Доктор, всегда отличавшийся в своем деле крайней расторопностью, без лишней, впрочем, спешки, уже закончил вскрытие и ожидал меня. Он подал мне лоток, на котором лежала пуля со следами крови на ней:
– Эту пулю я извлек из студента. Она выпущена из кольта пятьдесят третьего года. А у самого студента…
– А у студента, –задумчиво перебил я доктора, – мы нашли револьвер системы Смит-Вессон.
– Совершенно верно, – подтвердил Александр Францевич, – и, похоже, он тоже стрелял. Потому что на правой руке у него характерные остатки частиц несгоревшего пороха.
– Да, я тоже заметил, – задумчиво сказал я. – Одна из гильз в барабане была пустая. Чепуха какая-то! Неужели дуэль?!

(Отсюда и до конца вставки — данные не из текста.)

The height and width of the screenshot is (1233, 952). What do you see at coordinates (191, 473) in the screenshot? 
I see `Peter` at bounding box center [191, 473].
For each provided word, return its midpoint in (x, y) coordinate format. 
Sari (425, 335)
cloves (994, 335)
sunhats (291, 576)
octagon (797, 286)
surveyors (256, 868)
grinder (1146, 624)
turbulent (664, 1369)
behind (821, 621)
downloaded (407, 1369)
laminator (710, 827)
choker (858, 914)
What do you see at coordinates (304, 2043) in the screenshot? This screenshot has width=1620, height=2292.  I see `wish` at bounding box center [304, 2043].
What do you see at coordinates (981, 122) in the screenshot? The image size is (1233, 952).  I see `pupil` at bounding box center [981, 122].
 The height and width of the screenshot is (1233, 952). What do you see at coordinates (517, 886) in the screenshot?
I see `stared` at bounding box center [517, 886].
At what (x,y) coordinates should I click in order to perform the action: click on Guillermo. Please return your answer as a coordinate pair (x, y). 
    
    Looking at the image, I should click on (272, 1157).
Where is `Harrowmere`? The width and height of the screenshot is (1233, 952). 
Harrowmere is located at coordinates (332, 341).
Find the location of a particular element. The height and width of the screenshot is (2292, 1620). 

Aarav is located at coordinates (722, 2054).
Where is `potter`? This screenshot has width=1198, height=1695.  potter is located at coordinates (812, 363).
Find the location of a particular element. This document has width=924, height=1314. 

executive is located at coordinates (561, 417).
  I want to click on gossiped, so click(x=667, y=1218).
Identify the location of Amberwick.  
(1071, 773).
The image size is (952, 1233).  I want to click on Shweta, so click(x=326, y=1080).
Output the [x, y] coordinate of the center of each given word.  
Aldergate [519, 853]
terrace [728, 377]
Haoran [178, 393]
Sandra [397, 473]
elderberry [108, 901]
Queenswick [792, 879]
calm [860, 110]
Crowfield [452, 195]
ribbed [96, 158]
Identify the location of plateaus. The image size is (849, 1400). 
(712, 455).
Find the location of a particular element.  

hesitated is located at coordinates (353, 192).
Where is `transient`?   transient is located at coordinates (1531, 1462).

– Похоже, – вздохнул Милц недовольно.
Версия с дуэлью не нравилась нам обоим. Я задумался. А ведь подобное, действительно, могло быть. Студент – молодой человек самого романтического возраста. Сын Елагиной ему примерно ровесник. Правда, студент приезжий, видимо из Петербурга. Но в Петербурге живет старший сын Елагиной. Алексей вполне мог навещать брата. А там – столица, романтическое приключение, ссора. Затем он возвращается в Затонск, но обиженный студент преследует его. И вот дуэль. И труп, лежащий передо мной на столе. Возможно, вполне. Но чертова интуиция просто криком кричит-надрывается, настаивая, что дуэль тут совершенно не при чем, и все гораздо сложнее. А своей интуиции я привык доверять. Впрочем, версии все равно будем проверять все.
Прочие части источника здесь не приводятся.